Top modern crossbows are just starting to reach 500 feet per second (FPS), about 152.4 m/s (341 mph). Could Kraven have used a heavier bolt and gotten the same effect with a more reasonable initial speed coming out of the crossbow? Sure – but I chose the 400-grain bolt because it’s a standard weight for crossbow bolt calculations. But as with any calculation, go back in with your numbers and try it if anything looks suspicious. But heads up — using a 600-grain bolt with a 125-grain broadhead only slows the initial velocity to 9128 m/s (29948 FPS).  

But yet, here we are. In a comic book universe with the comic book universe physics. It’s a cool effect, right? 

The Other One

While the pinning of the guy was one example of conservation of momentum in the scene, there was another — although it was subtle. Like “not there” subtle.

Before Kraven fired the bolt, that system’s momentum (Kraven, the crossbow, the bolt, the chair) was zero. The bolt had momentum when Kraven fired it (at our assumed ludicrous velocity of 12,579 m/s). But momentum has to be conserved. That means that the momentum of the remainders of the system (Kraven, the chair, and the crossbow) have to have momentum equal to that of the crossbow, but the velocity is in the opposite direction. 

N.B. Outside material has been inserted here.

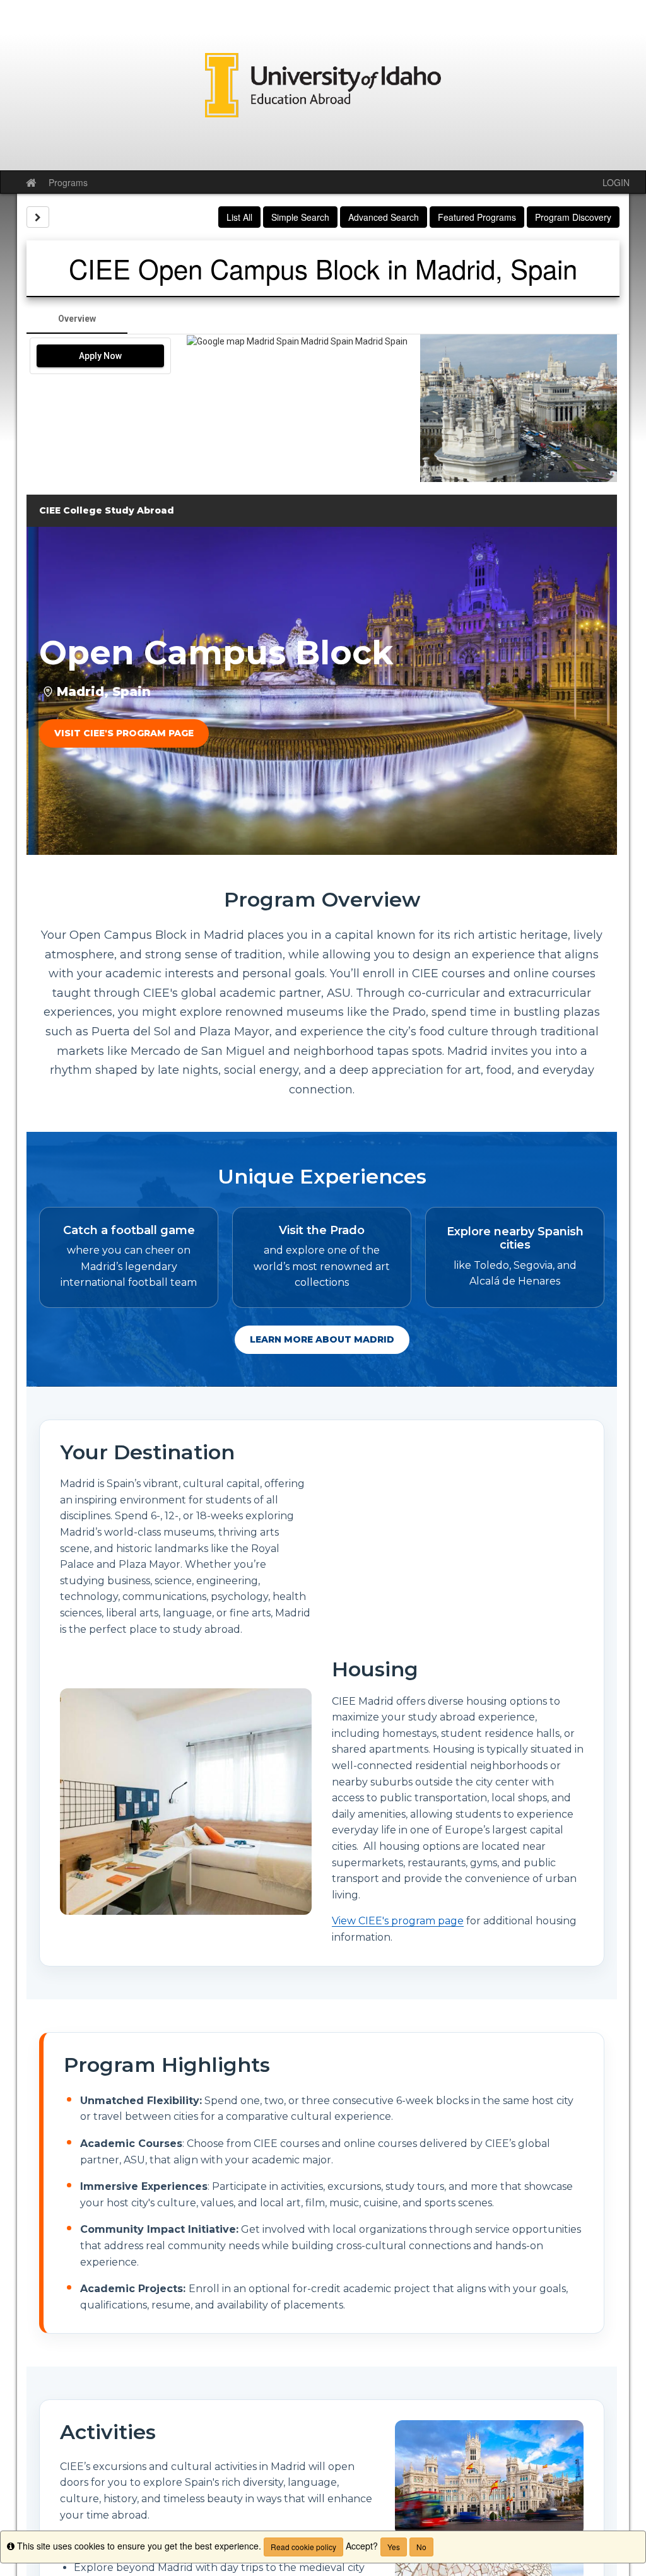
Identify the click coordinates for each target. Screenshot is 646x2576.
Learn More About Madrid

This is an explosion type of “collision” — the whole system’s momentum of zero must be matched by the momenta of the pieces of the system (the bolt) as they travel away from the “new” system (Kraven, crossbow and chair). 

So our numbers: 

• Kraven’s mass: he’s beefy, so 91 kg
• The Ravin 500E (example of a modern, fast crossbow): 3.8 kg
• The bolt: 0.0340 kg
• Herman Miller Embody chair (it’s a fancy office): 23 kg
• The bolt’s velocity: 12579 m/s (above)
• Initial velocity of the system: 0 m/s
• Masssystem = 117.834 kg

Mathematically, an explosion is the reverse of an inelastic collision and looks like this: 

m_systemv_system + = m_boltv_bolt + m_newsystemv_newsystem

(117.834 kg)(0 m/s) = (0.0340 kg)(12579 m/s) + (117.8 kg)(v_newsystem)

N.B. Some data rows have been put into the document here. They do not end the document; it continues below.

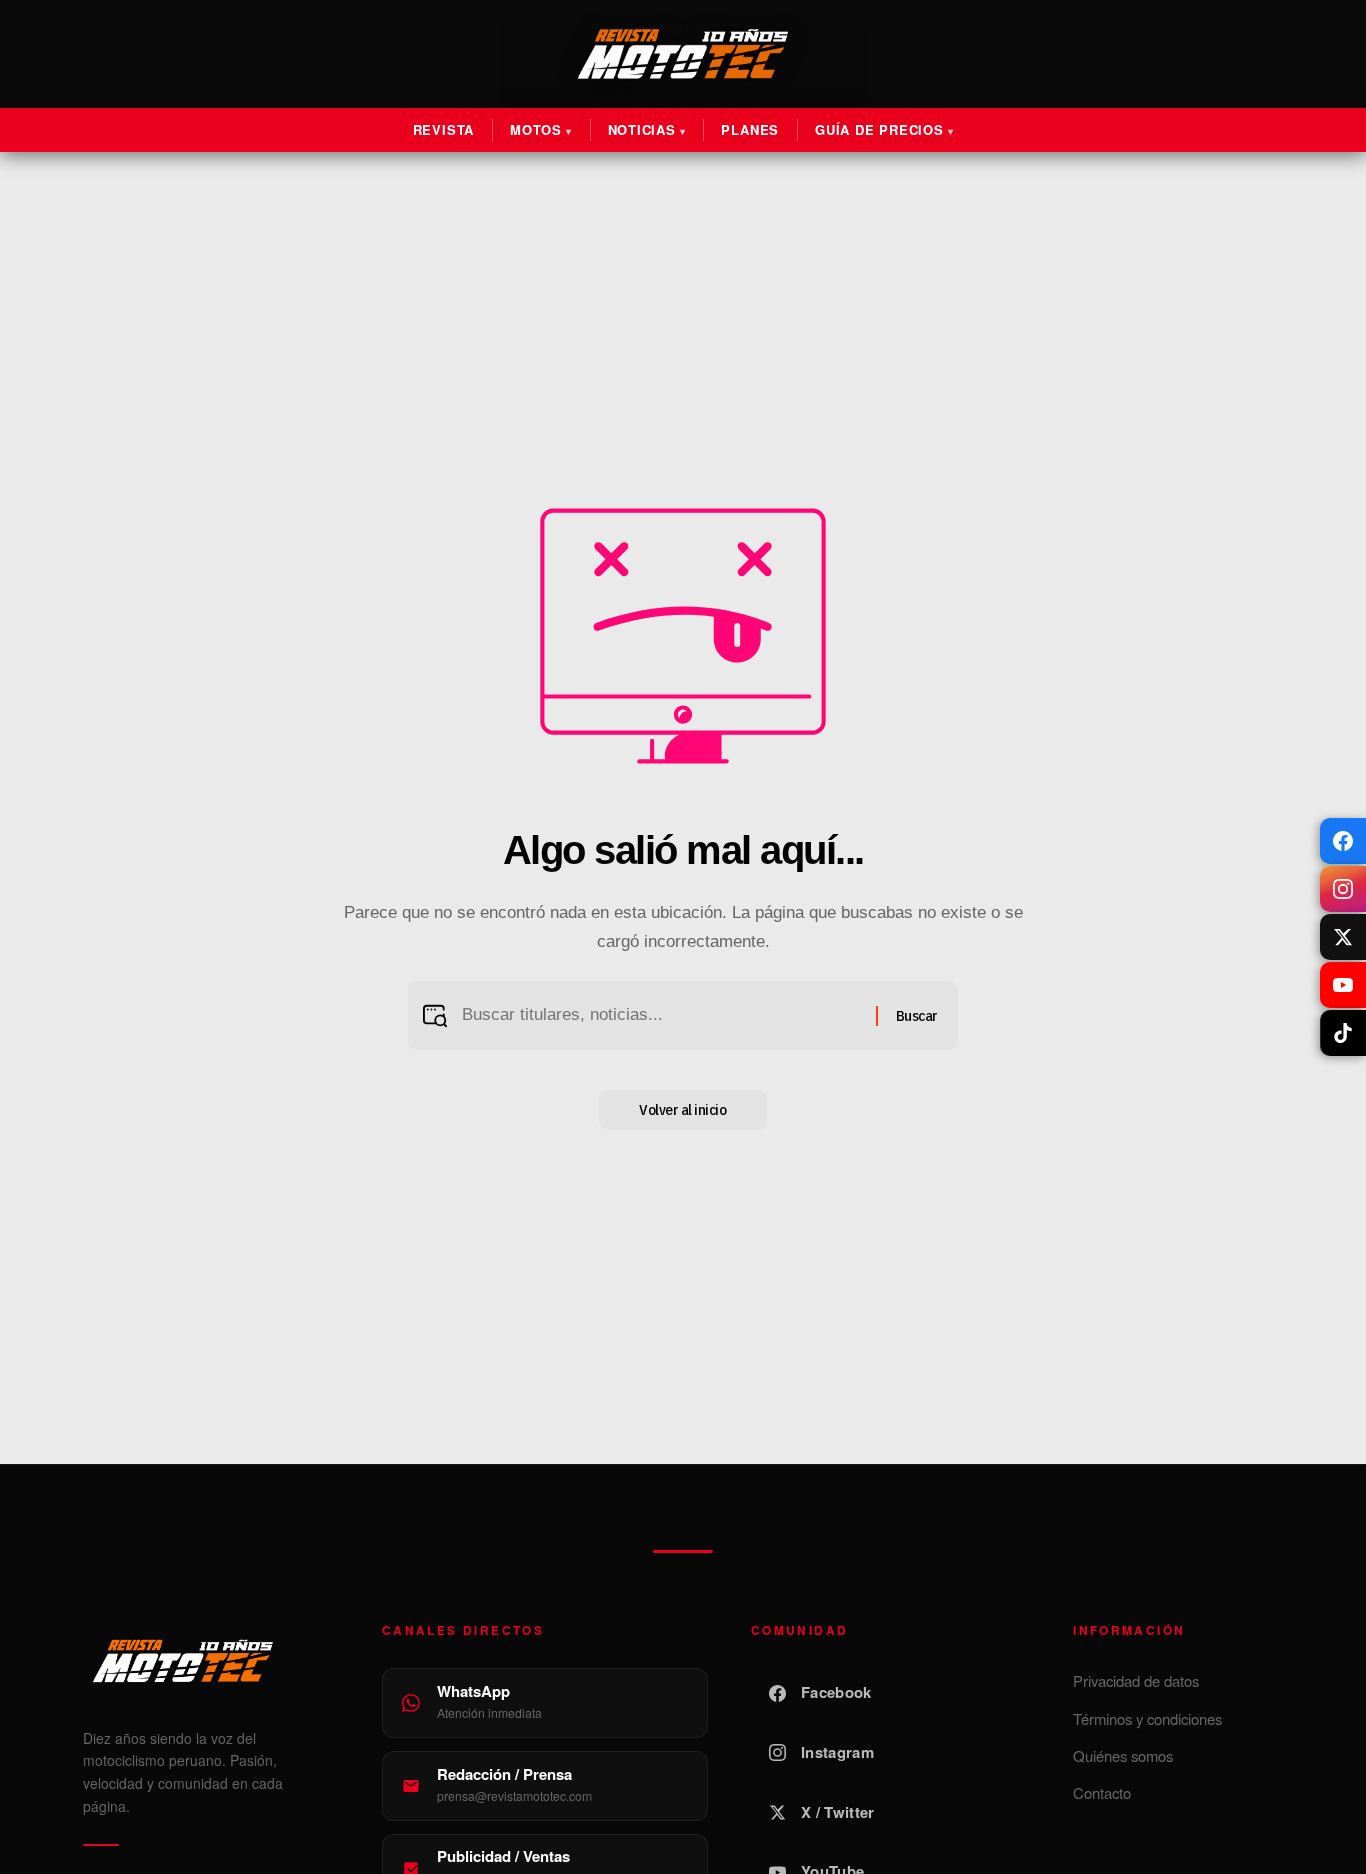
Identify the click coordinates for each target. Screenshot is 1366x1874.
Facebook (836, 1692)
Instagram (837, 1752)
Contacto (1102, 1792)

0 = 427.686 + 117.8v_newsystem

v_newsystem = -3.63 m/s

The negative sign is essential — that’s what tells us that the velocity of the “new” system is in the opposite direction of the bolt headed toward the guy across the office. 3.63 m/s is about 8.12 miles per hour. As the trailer shows, Kraven doesn’t budge. Why? Friction. There’s friction between Kraven’s boots and the desktop and between the chair’s wheels and the floor, apparently enough to prevent movement. Kraven does not skip leg day.

As always, our physics doesn’t match a superhero universe. 

But this trailer – it just keeps on giving. Find your own wild science moment, apply science to it, and see how it checks out.